Out-Law News | 22 Sep 2022 | 3:17 pm | 1 min. read

Employers in the UK are faced with having to choose between engaging a commercial provider or returning to in-person right to work checks to comply with new guidance that takes effect on 1 October 2022.

Immigration law expert Shara Pledger of Pinsent Masons said the Home Office’s updated guidance will force some employers to change the way they have conducted right to work checks since the Covid-19 pandemic began and could create logistical challenges for HR teams.

Pledger said: “Since March 2020 employers have not needed to meet people face to face to check their right to work. They've been able to complete those checks over a video call, regardless of which checking scheme has applied.”

There are three distinct routes for completing right to work checks in the UK.

In the case of non-British or non-Irish workers, employers are obliged to carry out remote checks via the Home Office online checking service: this system has been mandatory for employers since April 2022.
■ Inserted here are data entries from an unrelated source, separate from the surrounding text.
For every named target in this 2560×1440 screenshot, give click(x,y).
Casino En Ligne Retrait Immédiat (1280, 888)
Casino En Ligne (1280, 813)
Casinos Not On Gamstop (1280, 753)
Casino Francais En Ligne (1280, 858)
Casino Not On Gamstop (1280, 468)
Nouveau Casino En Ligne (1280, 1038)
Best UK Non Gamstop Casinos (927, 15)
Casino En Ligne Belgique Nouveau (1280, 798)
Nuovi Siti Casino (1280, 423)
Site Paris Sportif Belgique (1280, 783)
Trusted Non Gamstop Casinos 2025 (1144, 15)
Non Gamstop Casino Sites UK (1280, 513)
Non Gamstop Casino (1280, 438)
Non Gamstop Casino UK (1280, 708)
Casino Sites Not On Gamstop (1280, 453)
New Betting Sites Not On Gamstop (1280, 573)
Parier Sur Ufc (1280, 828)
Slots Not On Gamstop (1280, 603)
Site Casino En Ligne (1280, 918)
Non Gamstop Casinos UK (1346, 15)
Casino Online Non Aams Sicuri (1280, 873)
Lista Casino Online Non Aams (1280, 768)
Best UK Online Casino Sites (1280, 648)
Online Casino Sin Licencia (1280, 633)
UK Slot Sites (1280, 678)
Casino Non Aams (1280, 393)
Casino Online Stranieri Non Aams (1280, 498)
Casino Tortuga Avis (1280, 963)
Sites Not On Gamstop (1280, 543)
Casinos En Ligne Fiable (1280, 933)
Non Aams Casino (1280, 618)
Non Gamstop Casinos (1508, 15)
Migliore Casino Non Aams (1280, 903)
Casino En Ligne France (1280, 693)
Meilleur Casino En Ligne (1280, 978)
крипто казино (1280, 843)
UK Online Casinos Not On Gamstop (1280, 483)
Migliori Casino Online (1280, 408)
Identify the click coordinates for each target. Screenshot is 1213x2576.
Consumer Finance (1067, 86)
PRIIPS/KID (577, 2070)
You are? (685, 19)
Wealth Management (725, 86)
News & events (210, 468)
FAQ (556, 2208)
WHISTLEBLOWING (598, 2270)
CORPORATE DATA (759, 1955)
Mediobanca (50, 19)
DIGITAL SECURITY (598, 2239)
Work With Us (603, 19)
For British or Irish workers that have their current passport or Irish ID card, employers have been able to use the Identification Document Validation Technology (IDVT) service since 6 April 2022. That service is delivered remotely through government-certified third-party identity service providers. The service is not mandatory for employers to use.

In cases where British or Irish workers do not have a current passport or Irish ID card, or where they do but employers elect not to use the IDVT service for checks, the employer can conduct manual document checks themselves.

“What has changed with this updated Home Office guidance is that it removes the ability for manual checks to be conducted over video call, meaning that employers need to return to face to face meetings from 1 October – or engage an identity service provider to run the checks for them through the IDVT service,” said Pledger.

“There are relatively few identity service providers that the government has approved, with many only approved in the past few weeks, so some employers feel scope for relying on video calls for manual checks should have been retained – at least until such time as they had had a fair opportunity to get a relationship in place with a provider,” she said.

“The change poses potential logistical problems for some employers. Post-pandemic, companies don't hire in the same way, so employers may need to reintroduce facilities for a person to attend and have their documents checked in person. This could be a particular issue for employers whose HR function works from home,” she said.

The Home Office has confirmed that there is no requirement to carry out retrospective checks on candidates who were subject to Covid-19 adjusted video checks between 30 March 2020 and 30 September 2022.